Your task:
Reproduce the data from the line with "Given: Edit the mc-sep.vercel.app domain" through the end, replacing "checkbox" with "check box" and leaving everything else unchanged.

Dataset rows:

==================================================

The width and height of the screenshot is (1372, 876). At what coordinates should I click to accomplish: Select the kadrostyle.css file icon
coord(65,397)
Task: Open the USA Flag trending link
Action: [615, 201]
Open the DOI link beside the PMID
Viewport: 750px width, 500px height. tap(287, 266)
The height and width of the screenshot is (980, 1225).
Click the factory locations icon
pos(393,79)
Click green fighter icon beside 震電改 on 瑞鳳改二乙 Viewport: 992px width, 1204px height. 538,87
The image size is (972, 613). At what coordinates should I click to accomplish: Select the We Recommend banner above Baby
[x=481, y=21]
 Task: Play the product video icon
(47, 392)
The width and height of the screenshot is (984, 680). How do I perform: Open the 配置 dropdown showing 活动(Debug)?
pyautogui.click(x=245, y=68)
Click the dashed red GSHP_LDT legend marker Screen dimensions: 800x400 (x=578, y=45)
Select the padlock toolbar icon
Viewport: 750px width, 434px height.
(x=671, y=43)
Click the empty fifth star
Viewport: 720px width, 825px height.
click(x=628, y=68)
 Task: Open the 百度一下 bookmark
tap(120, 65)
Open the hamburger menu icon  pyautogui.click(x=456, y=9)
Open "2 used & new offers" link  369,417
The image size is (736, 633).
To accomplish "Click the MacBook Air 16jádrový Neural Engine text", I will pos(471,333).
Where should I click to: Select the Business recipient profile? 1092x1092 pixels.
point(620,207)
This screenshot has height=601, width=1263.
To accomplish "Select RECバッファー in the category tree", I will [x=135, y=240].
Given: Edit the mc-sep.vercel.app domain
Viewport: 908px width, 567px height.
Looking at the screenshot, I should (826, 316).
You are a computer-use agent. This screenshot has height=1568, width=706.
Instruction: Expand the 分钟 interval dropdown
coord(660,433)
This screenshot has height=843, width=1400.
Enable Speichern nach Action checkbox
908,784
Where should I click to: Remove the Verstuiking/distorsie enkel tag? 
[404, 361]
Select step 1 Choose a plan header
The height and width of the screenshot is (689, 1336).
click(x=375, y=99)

==================================================

Task response:
Given: Edit the mc-sep.vercel.app domain
Viewport: 908px width, 567px height.
Looking at the screenshot, I should (826, 316).
You are a computer-use agent. This screenshot has height=1568, width=706.
Instruction: Expand the 分钟 interval dropdown
coord(660,433)
This screenshot has height=843, width=1400.
Enable Speichern nach Action check box
908,784
Where should I click to: Remove the Verstuiking/distorsie enkel tag? 
[404, 361]
Select step 1 Choose a plan header
The height and width of the screenshot is (689, 1336).
click(x=375, y=99)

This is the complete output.